Following on from years of wrangling, EU countries may be on the brink of reaching agreement on the ePrivacy reform. There is now considerable suspense as to whether the Member States will actually reach this agreement under the German Council Presidency. Last week, the German EU Presidency presented a proposal, and the decision might just be made tomorrow at the meeting of the Telecommunications Working Group. However, for the Association of the Internet Industry, the German proposal represents a significant step backwards for digitalisation.

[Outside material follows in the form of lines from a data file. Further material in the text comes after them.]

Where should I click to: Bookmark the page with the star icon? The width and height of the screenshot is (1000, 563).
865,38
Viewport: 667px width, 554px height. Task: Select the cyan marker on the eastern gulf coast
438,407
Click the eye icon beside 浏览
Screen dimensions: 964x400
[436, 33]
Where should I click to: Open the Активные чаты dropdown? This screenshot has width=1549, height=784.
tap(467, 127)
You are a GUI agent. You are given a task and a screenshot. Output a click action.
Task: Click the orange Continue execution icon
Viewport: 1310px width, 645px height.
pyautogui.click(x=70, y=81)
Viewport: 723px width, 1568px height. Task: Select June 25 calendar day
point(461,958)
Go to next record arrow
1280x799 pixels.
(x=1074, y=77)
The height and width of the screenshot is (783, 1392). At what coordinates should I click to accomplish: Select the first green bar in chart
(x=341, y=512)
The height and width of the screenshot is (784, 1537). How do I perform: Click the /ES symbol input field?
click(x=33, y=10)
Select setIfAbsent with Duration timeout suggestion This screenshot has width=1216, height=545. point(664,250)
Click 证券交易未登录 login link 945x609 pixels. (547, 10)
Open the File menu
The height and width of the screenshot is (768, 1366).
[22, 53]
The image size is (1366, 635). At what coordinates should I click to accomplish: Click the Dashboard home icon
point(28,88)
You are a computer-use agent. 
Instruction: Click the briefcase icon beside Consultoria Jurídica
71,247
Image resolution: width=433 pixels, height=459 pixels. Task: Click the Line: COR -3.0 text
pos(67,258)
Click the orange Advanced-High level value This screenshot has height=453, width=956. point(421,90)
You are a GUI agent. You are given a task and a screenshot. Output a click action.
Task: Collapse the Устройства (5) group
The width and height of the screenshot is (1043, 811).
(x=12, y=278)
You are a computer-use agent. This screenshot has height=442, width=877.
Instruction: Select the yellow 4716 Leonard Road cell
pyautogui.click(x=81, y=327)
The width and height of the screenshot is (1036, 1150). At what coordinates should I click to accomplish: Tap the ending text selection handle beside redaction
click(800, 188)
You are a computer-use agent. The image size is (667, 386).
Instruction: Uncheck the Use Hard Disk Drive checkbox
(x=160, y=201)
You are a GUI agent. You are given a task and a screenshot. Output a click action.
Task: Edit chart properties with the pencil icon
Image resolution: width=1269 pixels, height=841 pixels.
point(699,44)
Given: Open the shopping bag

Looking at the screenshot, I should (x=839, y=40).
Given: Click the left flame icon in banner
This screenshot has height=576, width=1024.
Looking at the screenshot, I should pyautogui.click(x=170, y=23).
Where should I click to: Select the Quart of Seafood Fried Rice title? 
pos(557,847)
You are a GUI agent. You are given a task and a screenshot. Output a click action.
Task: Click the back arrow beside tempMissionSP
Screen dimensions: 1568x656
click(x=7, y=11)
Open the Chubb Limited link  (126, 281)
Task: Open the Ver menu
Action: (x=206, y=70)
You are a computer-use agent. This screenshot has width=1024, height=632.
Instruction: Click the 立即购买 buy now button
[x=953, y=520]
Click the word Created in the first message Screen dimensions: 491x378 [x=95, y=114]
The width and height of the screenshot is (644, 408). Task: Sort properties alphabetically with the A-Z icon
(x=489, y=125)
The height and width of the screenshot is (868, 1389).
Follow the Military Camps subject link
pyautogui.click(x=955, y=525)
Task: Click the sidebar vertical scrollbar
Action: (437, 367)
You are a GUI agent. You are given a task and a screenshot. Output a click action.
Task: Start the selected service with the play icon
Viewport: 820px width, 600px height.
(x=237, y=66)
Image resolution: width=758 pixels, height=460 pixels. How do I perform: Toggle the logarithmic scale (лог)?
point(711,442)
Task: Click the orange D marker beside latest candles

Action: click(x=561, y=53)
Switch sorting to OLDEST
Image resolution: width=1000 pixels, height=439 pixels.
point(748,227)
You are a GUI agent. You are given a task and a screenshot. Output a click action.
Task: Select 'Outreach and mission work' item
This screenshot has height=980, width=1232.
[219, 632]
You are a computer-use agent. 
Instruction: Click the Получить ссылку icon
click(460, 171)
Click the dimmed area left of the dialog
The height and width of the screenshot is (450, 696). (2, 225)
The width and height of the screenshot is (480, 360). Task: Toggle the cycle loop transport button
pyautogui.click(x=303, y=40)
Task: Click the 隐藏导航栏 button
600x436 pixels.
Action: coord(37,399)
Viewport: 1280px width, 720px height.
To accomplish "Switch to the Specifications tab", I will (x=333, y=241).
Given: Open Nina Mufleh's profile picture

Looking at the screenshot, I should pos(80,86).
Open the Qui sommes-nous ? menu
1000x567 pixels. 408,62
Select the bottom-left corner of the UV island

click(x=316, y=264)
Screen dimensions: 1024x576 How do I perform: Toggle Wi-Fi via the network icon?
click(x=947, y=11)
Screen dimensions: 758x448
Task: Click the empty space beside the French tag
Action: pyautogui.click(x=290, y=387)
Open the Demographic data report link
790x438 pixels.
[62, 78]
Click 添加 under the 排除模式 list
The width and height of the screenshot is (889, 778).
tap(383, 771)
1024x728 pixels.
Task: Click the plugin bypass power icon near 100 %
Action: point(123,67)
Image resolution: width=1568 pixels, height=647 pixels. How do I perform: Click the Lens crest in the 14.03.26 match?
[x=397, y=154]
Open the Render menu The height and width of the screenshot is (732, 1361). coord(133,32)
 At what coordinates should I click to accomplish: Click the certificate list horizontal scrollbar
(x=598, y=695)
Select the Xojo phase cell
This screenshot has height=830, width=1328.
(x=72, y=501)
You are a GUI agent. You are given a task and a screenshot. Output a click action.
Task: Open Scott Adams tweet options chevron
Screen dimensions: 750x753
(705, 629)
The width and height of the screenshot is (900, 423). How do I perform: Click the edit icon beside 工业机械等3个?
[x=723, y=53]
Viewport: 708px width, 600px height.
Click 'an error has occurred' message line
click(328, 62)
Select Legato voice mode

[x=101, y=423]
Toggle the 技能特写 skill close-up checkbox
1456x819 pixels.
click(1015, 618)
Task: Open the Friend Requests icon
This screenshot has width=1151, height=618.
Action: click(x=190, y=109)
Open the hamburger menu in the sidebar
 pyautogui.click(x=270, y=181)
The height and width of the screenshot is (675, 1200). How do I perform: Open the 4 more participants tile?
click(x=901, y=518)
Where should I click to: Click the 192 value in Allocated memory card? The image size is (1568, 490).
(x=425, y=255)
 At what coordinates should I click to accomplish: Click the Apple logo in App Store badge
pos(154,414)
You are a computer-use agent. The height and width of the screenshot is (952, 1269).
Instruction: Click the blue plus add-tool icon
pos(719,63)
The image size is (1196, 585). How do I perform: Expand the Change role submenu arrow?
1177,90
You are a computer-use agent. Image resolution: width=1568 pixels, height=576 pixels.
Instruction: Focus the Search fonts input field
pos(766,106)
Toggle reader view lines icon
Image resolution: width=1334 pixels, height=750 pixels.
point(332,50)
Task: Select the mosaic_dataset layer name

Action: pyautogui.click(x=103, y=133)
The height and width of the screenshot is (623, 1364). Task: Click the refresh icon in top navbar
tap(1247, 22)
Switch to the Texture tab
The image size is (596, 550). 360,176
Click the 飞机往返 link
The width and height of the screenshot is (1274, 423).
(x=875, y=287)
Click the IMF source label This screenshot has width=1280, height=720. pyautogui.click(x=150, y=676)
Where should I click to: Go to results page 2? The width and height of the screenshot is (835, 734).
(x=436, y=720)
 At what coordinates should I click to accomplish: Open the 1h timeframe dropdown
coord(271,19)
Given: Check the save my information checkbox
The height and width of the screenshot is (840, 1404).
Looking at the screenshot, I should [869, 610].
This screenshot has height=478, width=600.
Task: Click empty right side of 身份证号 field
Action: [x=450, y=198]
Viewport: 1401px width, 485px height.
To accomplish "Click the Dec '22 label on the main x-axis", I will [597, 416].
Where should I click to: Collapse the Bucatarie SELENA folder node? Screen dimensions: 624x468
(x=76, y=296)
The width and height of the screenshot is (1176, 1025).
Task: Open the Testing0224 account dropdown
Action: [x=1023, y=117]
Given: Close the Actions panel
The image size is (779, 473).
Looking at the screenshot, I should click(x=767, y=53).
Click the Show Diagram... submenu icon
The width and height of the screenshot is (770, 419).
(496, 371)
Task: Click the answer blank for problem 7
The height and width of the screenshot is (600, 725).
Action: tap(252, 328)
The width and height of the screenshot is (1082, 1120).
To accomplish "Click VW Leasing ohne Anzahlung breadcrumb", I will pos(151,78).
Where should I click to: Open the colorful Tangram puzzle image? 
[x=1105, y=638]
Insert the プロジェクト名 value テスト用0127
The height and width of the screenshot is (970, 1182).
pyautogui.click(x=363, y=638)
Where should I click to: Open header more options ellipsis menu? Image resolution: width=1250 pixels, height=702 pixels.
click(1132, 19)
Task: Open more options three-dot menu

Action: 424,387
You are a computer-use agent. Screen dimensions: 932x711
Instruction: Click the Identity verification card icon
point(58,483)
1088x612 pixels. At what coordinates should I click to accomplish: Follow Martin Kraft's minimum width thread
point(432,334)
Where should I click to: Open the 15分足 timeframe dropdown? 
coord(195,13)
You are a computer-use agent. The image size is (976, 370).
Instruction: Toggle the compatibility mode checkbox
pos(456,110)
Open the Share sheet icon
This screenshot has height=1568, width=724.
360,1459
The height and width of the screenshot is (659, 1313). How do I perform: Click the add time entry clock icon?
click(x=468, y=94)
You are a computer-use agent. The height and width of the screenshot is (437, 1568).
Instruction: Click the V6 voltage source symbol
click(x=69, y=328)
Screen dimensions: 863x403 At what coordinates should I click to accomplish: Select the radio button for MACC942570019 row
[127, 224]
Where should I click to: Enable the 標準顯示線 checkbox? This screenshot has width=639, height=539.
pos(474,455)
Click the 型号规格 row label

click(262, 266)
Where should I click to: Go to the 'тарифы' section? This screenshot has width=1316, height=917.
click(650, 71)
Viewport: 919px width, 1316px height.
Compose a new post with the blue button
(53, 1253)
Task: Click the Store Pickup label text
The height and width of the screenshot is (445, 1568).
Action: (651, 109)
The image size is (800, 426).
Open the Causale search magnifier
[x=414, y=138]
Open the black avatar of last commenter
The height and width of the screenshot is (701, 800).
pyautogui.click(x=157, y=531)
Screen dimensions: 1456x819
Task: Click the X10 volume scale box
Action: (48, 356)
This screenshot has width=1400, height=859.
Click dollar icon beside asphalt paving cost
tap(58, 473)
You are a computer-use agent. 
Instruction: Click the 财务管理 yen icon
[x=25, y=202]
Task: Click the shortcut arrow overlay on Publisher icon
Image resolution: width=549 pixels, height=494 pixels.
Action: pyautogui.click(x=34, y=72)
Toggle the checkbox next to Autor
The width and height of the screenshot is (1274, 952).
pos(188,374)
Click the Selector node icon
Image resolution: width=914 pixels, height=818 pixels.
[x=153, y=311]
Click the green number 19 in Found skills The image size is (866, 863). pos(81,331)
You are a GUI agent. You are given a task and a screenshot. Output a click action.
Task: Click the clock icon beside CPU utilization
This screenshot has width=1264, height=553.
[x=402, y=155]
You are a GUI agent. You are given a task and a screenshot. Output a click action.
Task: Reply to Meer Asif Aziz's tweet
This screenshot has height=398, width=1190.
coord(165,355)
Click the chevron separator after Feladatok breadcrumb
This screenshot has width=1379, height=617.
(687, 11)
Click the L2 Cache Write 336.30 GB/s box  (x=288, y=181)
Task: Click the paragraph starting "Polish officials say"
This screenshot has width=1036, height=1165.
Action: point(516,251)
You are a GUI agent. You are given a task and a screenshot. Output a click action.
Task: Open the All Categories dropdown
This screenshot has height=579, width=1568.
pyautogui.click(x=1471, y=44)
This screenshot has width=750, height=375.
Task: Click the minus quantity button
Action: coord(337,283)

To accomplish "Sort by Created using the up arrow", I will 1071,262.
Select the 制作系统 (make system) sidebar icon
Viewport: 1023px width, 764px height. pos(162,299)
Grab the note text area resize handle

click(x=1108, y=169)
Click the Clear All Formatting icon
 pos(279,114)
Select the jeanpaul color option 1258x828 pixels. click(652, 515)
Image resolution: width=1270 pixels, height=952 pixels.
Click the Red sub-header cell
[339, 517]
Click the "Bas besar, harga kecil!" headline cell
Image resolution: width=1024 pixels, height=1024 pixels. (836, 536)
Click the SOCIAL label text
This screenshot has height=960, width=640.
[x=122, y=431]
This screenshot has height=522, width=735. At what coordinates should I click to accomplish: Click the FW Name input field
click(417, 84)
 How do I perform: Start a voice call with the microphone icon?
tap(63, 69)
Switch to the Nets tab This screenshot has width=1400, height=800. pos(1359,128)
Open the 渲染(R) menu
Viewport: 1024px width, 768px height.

eco Chair of the Board Oliver Süme has the following to say: “The present draft is also not capable of meeting the requirements of a coherent and proportionate data protection regime: Ever since the consultations began, we’ve repeatedly pointed out that the ePrivacy Regulation falls completely wide of the mark of enhanced privacy and at the same time places an enormous burden on digital business models.”
The Association of the Internet Industry also levels criticism against the renewed planned restrictions on the processing of electronic communications data: “The General Data Protection Regulation provides a uniform legal framework within Europe for the lawful processing of personal data. The now proposed separation of the ePrivacy Regulation from the General Data Protection Regulation is neither practicable nor comprehensible and will serve as a major brake on innovation for many future-oriented applications and services, for example in the field of AI. The Internet industry calls for clear and proportionate regulations for the processing of data on the Internet.”
The association’s criticism is sparked above all by the fact that software updates are now only regarded as legitimate within the framework of the ePrivacy Regulation. Concerns also exist that service functions such as spell-checking or location services will be affected by the new regulation – and that this could prove detrimental to businesses in the EU.
In an inter-association letter published yesterday evening, eco also communicated its concerns about the German draft regulation to the responsible EU ministers and permanent representatives in Brussels.